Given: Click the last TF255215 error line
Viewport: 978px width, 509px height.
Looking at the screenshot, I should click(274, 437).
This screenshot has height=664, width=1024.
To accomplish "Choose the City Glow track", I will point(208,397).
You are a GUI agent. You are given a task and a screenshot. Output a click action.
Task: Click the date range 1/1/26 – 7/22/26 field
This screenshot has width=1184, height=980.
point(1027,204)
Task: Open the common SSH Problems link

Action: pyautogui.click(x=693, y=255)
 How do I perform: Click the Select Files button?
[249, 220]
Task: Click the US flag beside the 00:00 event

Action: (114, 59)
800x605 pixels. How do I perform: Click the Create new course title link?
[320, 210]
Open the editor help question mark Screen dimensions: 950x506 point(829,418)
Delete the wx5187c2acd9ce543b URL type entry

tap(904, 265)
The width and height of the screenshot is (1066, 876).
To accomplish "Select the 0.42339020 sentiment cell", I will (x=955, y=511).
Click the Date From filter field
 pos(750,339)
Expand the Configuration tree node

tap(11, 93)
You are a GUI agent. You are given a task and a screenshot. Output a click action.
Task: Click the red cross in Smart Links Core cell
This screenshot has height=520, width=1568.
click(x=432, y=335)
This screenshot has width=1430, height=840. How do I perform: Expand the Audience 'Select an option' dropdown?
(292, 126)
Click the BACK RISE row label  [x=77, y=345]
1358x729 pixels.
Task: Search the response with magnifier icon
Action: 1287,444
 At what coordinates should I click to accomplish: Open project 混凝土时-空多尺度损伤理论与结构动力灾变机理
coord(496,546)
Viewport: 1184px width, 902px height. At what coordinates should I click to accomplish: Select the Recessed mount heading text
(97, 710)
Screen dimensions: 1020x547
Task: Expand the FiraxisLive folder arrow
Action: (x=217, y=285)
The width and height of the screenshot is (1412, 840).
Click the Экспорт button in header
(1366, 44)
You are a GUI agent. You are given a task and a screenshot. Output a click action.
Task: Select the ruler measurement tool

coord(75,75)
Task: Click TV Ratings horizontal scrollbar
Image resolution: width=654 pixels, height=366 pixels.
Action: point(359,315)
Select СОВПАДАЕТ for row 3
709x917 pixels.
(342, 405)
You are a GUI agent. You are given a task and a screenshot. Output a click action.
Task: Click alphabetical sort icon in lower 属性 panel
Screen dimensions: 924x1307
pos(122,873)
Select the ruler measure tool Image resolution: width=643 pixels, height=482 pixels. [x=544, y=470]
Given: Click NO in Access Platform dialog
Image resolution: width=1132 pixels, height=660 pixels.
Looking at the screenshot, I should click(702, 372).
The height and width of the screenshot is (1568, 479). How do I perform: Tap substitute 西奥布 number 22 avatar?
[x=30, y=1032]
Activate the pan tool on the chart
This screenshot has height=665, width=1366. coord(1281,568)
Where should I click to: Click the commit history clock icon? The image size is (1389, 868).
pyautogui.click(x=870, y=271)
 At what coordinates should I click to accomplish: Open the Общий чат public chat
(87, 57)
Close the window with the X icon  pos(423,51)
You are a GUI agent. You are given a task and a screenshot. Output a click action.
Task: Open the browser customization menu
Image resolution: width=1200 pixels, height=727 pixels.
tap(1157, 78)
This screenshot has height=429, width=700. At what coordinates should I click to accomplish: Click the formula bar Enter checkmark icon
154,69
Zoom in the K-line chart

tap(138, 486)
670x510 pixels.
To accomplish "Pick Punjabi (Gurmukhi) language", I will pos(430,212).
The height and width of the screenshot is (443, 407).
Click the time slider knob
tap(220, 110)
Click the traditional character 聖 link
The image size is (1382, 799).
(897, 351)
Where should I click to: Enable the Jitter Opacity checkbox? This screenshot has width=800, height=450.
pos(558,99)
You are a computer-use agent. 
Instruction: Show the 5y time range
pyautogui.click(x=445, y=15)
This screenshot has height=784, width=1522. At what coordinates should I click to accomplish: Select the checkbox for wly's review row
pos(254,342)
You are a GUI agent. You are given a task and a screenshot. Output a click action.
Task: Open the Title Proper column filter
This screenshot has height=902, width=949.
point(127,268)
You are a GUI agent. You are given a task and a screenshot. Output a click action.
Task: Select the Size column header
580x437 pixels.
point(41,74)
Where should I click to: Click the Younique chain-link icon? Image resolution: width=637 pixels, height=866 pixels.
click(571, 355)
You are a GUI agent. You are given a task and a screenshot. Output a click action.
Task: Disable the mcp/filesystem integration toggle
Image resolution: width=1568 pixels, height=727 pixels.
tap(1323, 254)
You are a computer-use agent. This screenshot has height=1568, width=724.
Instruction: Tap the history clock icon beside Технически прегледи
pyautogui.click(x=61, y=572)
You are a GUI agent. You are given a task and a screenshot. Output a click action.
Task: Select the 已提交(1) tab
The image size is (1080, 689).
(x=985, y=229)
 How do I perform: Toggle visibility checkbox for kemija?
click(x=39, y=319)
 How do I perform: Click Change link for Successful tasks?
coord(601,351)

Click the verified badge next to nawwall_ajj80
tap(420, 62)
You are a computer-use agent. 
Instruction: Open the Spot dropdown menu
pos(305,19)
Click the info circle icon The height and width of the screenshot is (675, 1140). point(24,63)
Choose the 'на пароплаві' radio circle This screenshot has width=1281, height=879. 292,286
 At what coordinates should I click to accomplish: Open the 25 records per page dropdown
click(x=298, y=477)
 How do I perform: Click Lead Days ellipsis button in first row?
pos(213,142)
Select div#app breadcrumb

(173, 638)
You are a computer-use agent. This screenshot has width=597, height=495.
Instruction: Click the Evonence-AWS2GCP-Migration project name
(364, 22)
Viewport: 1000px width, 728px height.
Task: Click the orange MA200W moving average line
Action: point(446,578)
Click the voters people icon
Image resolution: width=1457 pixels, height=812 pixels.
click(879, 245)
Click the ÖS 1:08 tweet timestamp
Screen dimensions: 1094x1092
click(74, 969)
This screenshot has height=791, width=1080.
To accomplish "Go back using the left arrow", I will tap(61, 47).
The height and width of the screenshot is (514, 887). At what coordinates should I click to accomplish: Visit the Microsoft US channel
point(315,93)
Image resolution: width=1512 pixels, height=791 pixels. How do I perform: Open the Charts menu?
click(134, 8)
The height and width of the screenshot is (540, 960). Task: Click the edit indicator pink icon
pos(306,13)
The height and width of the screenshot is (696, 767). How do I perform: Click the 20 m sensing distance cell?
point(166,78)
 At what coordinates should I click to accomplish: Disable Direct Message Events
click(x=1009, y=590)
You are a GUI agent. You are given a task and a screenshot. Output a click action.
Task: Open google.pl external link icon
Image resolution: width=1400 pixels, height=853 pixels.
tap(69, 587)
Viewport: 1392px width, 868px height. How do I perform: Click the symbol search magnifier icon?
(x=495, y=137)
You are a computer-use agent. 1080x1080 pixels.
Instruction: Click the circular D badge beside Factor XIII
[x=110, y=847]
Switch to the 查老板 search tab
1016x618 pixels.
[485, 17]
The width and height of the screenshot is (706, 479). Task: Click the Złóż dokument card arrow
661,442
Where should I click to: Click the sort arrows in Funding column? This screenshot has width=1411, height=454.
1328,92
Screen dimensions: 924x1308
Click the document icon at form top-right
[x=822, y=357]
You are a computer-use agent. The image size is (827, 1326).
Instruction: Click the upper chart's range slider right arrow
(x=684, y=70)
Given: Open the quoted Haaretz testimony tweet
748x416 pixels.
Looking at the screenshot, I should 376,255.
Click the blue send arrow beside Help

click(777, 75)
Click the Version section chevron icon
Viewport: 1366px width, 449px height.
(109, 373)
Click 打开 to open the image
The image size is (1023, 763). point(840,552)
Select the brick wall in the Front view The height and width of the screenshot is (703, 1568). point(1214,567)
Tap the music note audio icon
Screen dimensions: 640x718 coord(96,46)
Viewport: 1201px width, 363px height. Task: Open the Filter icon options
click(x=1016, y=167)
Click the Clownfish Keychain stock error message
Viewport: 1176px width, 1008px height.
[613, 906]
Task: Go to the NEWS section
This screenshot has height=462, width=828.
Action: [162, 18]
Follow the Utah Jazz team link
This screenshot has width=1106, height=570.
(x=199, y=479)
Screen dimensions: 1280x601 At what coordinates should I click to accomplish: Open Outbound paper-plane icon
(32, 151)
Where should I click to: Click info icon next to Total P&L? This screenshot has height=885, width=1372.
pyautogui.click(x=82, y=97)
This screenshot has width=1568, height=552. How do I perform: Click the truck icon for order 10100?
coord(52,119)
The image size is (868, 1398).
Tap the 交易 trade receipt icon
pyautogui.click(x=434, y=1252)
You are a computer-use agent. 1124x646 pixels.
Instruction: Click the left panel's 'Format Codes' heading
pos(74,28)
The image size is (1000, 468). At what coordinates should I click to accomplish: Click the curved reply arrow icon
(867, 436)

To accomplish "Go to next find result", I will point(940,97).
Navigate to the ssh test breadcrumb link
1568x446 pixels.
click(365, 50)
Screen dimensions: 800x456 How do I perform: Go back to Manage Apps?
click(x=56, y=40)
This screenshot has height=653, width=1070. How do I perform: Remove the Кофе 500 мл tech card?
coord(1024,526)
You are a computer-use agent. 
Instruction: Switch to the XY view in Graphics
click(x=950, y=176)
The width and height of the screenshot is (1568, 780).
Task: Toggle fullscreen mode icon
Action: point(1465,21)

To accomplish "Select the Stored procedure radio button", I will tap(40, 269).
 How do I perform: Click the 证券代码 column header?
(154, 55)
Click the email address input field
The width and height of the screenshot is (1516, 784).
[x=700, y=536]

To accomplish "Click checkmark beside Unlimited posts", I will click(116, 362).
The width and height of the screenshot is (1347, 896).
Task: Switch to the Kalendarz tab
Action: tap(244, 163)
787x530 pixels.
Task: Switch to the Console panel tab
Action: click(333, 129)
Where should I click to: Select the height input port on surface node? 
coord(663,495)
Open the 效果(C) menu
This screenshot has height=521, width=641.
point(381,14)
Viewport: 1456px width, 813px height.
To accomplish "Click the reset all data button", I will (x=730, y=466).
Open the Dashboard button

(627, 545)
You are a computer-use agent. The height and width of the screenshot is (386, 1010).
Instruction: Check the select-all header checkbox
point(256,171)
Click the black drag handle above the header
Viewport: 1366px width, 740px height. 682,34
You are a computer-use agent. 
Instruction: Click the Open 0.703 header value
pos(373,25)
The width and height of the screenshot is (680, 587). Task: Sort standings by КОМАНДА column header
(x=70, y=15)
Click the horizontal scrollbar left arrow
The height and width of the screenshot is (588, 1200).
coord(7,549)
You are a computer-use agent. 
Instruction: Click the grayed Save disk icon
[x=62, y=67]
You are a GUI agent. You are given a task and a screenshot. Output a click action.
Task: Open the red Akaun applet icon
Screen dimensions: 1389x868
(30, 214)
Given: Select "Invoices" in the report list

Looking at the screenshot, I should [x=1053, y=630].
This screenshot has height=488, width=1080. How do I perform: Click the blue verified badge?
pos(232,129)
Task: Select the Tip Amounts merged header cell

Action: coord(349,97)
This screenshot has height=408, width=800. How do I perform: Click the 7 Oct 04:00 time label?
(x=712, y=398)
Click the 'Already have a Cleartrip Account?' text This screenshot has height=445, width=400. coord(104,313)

> WHAT YOU WILL DO: Your answer should be the exact lines above from the one with "You are a computer-use agent. 1124x646" through the one with "Navigate to the ssh test breadcrumb link", both included, and nothing besides.

> WRITTEN SOLUTION:
You are a computer-use agent. 1124x646 pixels.
Instruction: Click the left panel's 'Format Codes' heading
pos(74,28)
The image size is (1000, 468). At what coordinates should I click to accomplish: Click the curved reply arrow icon
(867, 436)

To accomplish "Go to next find result", I will point(940,97).
Navigate to the ssh test breadcrumb link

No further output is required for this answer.